13.09.2018

Luftfahrtsymposium: Grüne Zukunft und weniger Chaos

Wie grün die Luftfahrt in Zukunft sein kann und muss und welche Lehren man aus den zahlreichen Flugverspätungen und Ausfällen des vergangenen Sommers gezogen hat, waren die Themen der Branchenveranstaltung des Luftfahrtverbands. 

„Im letzten Sommer hat es geknirscht in der Luftfahrt“, betonte der neue Präsident des Österreichischen Luftfahrtverbands/Austrian Aviation Association (ÖLFV/AAA) Peter Malanik. Er sprach damit eines der beiden zentralen Themen des Symposiums an.

„Es hat noch nie so viel Flugverkehr gegeben in Europa und Österreich  wie diesen Sommer. Das Problem: Das vorher nicht so prognostiziert“, betonte Chef der Austrocontrol Heinz Sommerbauer. Die Systeme seien am Limit gewesen. Auch die Wetterkapriolen mit kilometerhohen Gewittertürmen über den Alpen, die nicht mehr überflogen werden konnten, trugen ihren Teil zum Problem bei. Ebenso die Aufarbeitung der Air-Berlin-Pleite, die von den anderen Airlines nicht in vollem Umfang so schnell aufgefangen werden konnte.

Die Airlines sind gefordert 

„Die Industrie wird sich für nächsten Sommer intensiv vorbereiten, damit Fälle wie heuer nicht mehr vorkommen“, betonte der neue AUA-Chef Alexis von Hoensbroech.
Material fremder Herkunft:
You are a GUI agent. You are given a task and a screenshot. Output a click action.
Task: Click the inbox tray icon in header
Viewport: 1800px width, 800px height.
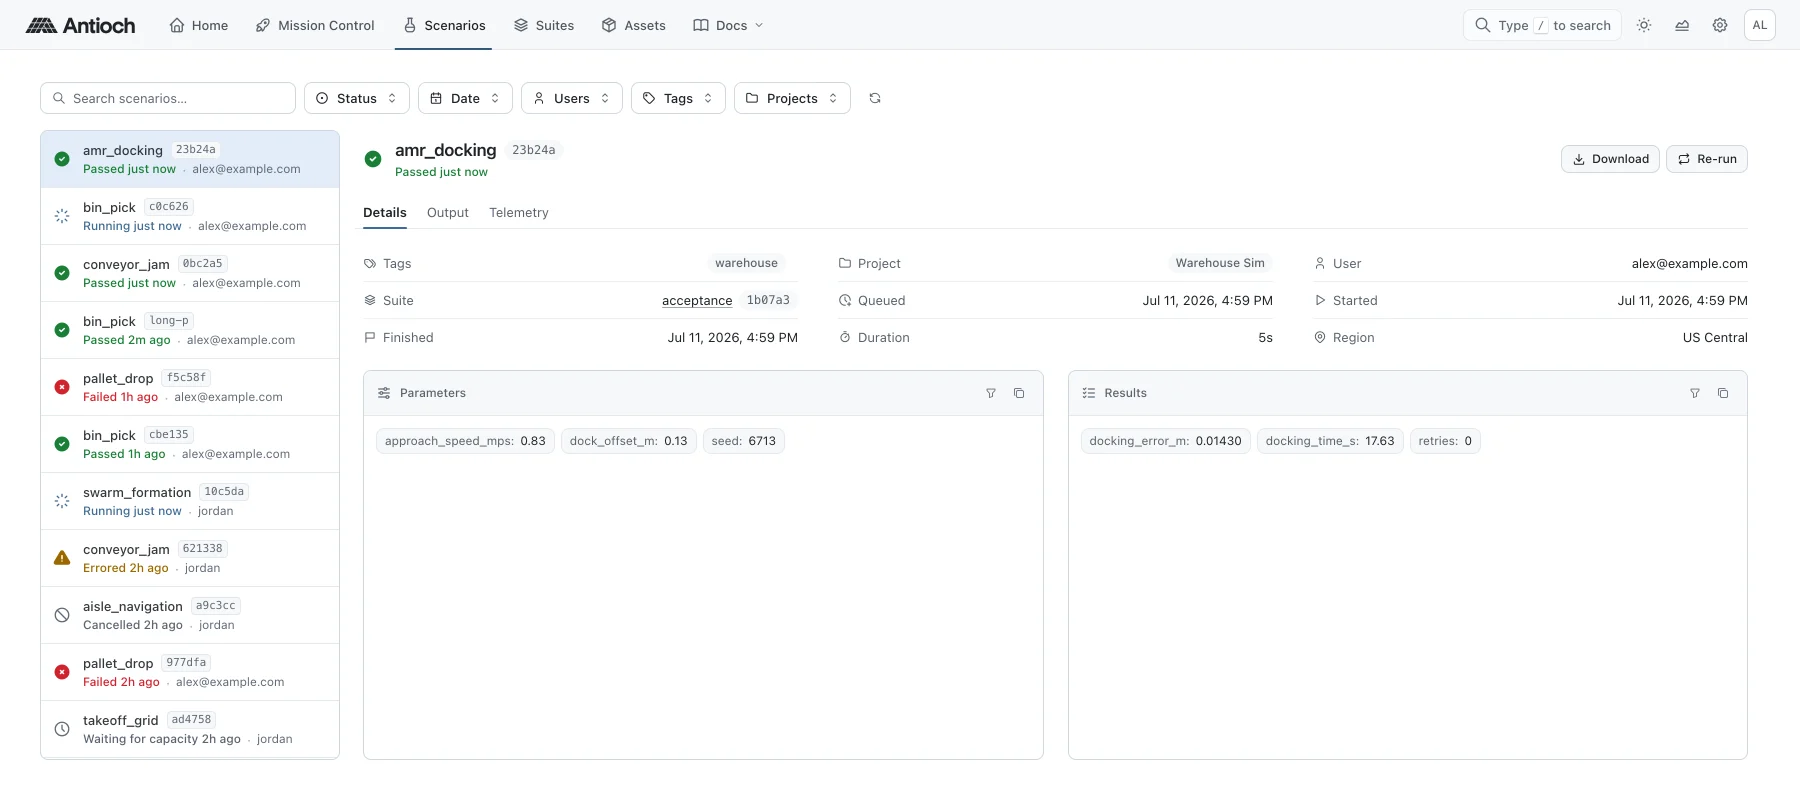click(1682, 25)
Die Airlines seien allerdings schon „ausoptimiert“, man stoße an Systemgrenzen. Für van Hoensbroech stellt sich die Frage, wie viele zusätzliche Flüge das System noch verträgt.

Der Vorstand des Flughafens Wien, Julian Jäger, sieht die Airlines jedenfalls in der Pflicht. Sehr viel Zeit sei nämlich nicht mehr bis zum Sommerflugplan 2019. Der Flughafen Wien bereitet sich unter anderem mit größeren Pufferzeiten bei den Bodendiensten vor. Potenzial sei für die Flughäfen jedenfalls noch vorhanden: „Wir hatten vor zehn Jahren in Wien tausende Flugbewegungen mehr.“ 

Die große Frage der Zukunft

Neben den aktuellen Herausforderungen stand beim Luftfahrtsymposium 2018 die Frage der Zukunft der Luftfahrt im Mittelpunkt der Präsentationen und Gespräche. „Insgesamt steigen die Emissionen in der Luftfahrt stark“, betonte Gerhard Gürtlich, Leiter der Sektion Verkehr im BMVIT. „Initiativen zu grüner Technik sind daher sehr zu begrüßen.“ Und es brauche Regulierungen.

„Leider fliegen Batterien und Akkus ziemlich schlecht“, betonte Peter Malanik. Ihre Verwendung bei Antriebssystemen wird durch deren Gewicht erschwert. Und der ehemalige AUA-Chef Kay Kratky (CCP-Technology) betonte: „Unsere Industrie hat keine Alternative, wir werden auch die nächsten Jahrzehnte mit Verbrennungsmotoren fliegen.“ Noch ist der Wirkungsgrad von Kerosin unübertroffen. Die Frage ist, welche technologischen Entwicklungen die Lösung für deutlich geringeren CO2-Ausstoß bringen, auch um selbstgesetzte Vorgaben zu erreichen.